Make an exact copy of all the entries, but do not reproduce the pictures.

Records shown section start

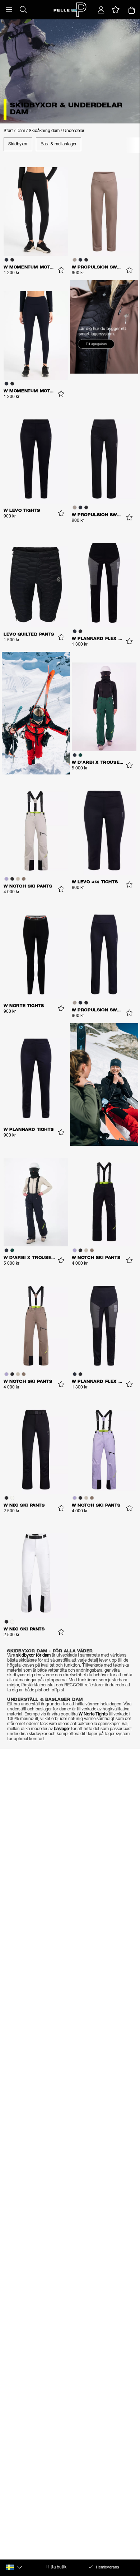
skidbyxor (25, 1655)
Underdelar (73, 131)
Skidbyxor (18, 144)
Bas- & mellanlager (58, 144)
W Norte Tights (93, 1714)
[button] (9, 10)
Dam (21, 131)
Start (8, 131)
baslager (62, 1729)
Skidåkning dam (44, 131)
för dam (43, 1655)
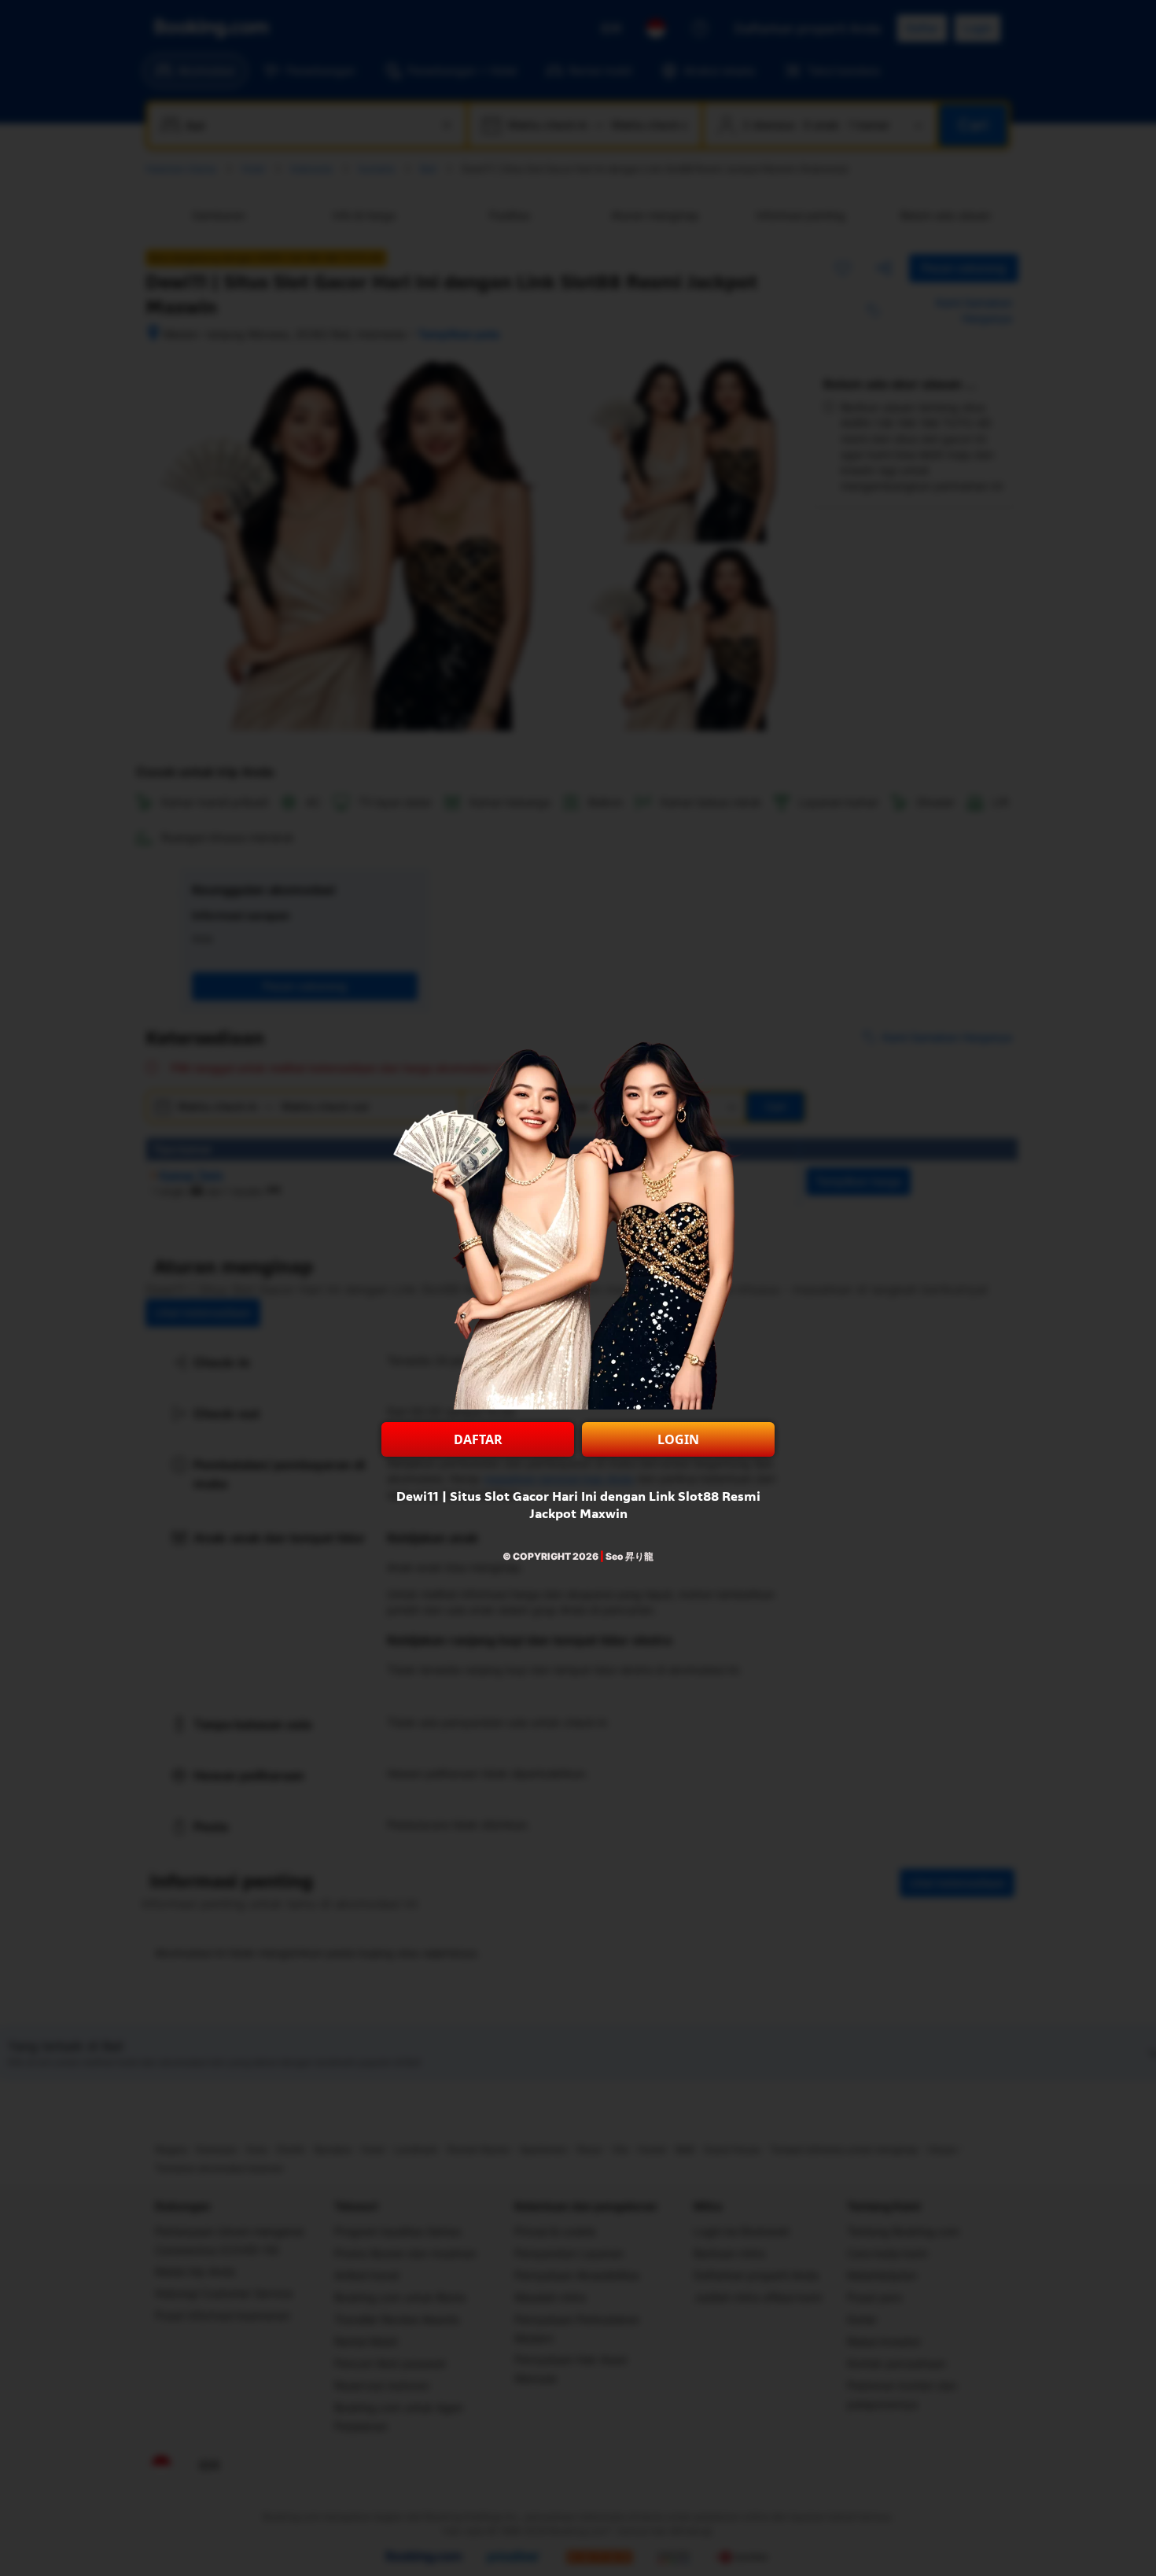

Records shown section end

Output below >>
skidbyxor (25, 1655)
Underdelar (73, 131)
Skidbyxor (18, 144)
Bas- & mellanlager (58, 144)
W Norte Tights (93, 1714)
[button] (9, 10)
Dam (21, 131)
Start (8, 131)
baslager (62, 1729)
Skidåkning dam (44, 131)
för dam (43, 1655)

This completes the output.